Ergo, para humanizar la guerra lo que hay que hacer es reducir el número de muertos aumentando el número de heridos. Por eso se pronunciaron por el uso de "balas duras", que simplemente perforan la carne humana pero, si no tocan ningún órgano vital, no provocan la muerte, y si la provocan no causan "excesivo dolor". De ahí que se prohibieran las balas expansivas que, al perforar el cuerpo se florean o se fragmentan, es decir, "se expanden", y el daño que causan es mayor que el de las balas simples, pues no sólo afectan por donde penetran, sino una área mayor.
La Organización del Tratado del Atlántico Norte (NATO, por sus siglas en inglés), encabezada por Estados Unidos, adoptó la bala de calibre 7.62 mm., que fue conocida desde entonces como "7.62 NATO". El Pacto de Varsovia, encabezado por la entonces URSS, adoptó el mismo calibre, 7.62 mm., pero con el cartucho más corto que el del 7.62 NATO (51 mm. el NATO y 39 mm. el soviético). El arma básica de infantería que usó el Pacto de Varsovia fue el fusil automático Kalashnikov (AK) cuyo último modelo, el AK-47, prolifera en el mercado negro.
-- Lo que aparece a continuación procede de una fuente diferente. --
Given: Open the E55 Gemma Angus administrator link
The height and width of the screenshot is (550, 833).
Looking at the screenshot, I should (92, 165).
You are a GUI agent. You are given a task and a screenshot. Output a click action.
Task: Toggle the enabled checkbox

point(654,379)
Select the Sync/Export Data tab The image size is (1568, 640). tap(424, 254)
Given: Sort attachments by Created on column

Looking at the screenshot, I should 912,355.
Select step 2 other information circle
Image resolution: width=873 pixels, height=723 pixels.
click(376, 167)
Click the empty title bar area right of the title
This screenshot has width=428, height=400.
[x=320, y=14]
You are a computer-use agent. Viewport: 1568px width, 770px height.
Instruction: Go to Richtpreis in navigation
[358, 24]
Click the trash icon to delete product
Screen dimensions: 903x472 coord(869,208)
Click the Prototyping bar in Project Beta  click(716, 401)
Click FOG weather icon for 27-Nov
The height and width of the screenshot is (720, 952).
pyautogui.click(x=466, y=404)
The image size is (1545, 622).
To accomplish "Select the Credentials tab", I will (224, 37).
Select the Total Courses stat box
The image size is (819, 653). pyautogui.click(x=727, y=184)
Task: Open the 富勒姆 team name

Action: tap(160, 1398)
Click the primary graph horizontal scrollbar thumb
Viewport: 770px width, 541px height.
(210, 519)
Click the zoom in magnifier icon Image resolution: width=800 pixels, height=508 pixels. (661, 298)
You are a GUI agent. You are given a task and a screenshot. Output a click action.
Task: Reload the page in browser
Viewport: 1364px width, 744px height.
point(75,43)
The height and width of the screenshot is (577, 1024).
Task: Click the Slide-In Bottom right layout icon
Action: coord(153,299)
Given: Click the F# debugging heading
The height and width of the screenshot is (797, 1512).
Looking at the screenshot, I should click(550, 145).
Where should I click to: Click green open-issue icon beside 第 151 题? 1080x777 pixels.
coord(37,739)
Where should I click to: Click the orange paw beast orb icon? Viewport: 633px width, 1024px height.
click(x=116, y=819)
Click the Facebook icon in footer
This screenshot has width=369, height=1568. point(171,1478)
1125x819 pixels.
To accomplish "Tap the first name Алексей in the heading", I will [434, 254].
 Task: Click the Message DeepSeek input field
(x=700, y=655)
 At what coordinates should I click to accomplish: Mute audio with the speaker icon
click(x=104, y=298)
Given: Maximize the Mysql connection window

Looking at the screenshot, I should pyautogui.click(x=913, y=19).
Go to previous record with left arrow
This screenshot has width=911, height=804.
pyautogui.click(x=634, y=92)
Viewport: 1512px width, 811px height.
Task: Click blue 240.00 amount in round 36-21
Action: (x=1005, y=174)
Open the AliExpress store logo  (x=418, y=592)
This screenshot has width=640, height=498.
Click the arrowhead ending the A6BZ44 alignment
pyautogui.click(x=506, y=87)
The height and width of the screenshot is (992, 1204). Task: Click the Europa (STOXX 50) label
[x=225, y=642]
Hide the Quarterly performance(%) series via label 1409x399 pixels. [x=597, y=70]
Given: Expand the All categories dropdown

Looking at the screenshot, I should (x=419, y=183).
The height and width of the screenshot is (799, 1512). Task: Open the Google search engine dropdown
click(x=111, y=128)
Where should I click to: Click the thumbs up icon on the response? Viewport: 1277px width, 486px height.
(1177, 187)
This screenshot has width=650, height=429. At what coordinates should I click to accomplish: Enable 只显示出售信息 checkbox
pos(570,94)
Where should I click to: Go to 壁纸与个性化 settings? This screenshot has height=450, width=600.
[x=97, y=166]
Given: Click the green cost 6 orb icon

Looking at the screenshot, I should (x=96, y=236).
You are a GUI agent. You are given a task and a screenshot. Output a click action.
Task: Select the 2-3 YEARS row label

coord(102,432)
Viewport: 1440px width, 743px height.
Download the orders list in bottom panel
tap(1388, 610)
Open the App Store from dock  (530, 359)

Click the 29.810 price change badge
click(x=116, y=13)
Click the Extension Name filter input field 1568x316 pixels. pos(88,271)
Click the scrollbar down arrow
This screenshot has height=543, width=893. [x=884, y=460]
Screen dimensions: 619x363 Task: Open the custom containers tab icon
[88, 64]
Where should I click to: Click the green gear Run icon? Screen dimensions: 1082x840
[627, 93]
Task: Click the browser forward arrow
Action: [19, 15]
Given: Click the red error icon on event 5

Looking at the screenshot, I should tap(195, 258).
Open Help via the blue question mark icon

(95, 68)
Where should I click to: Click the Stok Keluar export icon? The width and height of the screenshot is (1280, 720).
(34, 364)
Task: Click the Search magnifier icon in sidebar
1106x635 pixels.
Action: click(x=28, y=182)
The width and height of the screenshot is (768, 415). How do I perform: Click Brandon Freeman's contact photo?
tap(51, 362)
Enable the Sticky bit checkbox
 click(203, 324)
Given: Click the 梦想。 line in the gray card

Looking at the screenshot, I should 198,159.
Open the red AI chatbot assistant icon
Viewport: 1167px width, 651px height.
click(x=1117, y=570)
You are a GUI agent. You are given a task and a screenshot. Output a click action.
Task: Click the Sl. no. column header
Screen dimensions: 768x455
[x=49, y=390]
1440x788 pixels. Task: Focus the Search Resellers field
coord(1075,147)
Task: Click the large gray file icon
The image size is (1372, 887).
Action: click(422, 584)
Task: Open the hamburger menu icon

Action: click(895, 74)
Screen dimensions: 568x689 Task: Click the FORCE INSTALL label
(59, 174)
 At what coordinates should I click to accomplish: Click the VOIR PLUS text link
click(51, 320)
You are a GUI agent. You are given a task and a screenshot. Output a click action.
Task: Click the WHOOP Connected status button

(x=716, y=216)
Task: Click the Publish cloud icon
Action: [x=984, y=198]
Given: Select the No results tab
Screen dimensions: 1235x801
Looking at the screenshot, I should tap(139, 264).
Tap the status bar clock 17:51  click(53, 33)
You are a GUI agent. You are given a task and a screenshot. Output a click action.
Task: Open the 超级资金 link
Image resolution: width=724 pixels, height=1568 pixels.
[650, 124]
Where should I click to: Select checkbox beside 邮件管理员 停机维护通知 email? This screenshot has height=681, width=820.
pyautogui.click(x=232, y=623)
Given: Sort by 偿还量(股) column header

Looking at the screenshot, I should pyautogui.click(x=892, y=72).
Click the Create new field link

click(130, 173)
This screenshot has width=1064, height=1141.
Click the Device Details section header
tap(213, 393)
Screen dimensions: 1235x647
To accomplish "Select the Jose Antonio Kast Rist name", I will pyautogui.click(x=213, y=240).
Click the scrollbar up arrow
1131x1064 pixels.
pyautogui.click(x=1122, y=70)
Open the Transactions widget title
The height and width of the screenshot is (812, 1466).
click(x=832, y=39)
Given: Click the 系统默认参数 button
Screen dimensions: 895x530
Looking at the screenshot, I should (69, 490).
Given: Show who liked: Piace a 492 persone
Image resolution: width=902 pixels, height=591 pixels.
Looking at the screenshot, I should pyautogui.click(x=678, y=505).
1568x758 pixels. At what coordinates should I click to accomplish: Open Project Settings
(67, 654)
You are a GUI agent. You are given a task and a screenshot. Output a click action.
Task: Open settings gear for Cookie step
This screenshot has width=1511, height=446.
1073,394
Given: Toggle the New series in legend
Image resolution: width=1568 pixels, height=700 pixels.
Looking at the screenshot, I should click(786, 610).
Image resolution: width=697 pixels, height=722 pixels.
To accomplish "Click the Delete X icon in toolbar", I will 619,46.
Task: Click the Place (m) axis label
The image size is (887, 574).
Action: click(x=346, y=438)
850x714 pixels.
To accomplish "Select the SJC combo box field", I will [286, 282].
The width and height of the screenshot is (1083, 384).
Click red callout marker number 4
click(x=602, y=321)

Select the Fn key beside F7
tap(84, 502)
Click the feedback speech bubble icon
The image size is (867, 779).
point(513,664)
Por su lado, la OTAN (y los países periféricos) adoptó diversas armas para el calibre 7.62 mm. x 55 mm. o 7.62 NATO. Entre ellas estuvo el Fusil Automático Ligero (FAL), de fabricación belga, y más reciente el G-3, de patente alemana. El Ejército Mexicano cambió el FAL por el G-3 y llegó a fabricarlo después de adquirir los derechos.
Pero en el auge de la Tercera Guerra Mundial (como la llamamos los zapatistas) o guerra fría (como se conoce en la historia actual), los estadunidenses buscaron la forma de hacer más letales sus armas, al mismo tiempo que burlaban los tratados que ellos mismos firmaron. Fue así como nació, entre los años 1957-1959 y a solicitud del Comando de la Armada Continental (USA), la bala de calibre 5.56 mm. (regularizada en 1964). Más delgada que la 7.62 y mucho más rápida, la 5.56 mm. no sólo representaba ventajas en su acarreo (un infante podía llevar hasta el doble de parque de 5.56 mm. que de 7.62, pero con el mismo peso y en menor espacio), también significaba grandes ganancias para las empresas bélicas estadunidenses (tan inocentes como la General Motors, la General Electric, la Ford, etcétera), porque su aprobación significaba cambiar totalmente el armamento de la infantería de Estados Unidos (formado en ese entonces por las carabinas M-1 y M-2, el viejo Garand y la Thompson), es decir, más ventas.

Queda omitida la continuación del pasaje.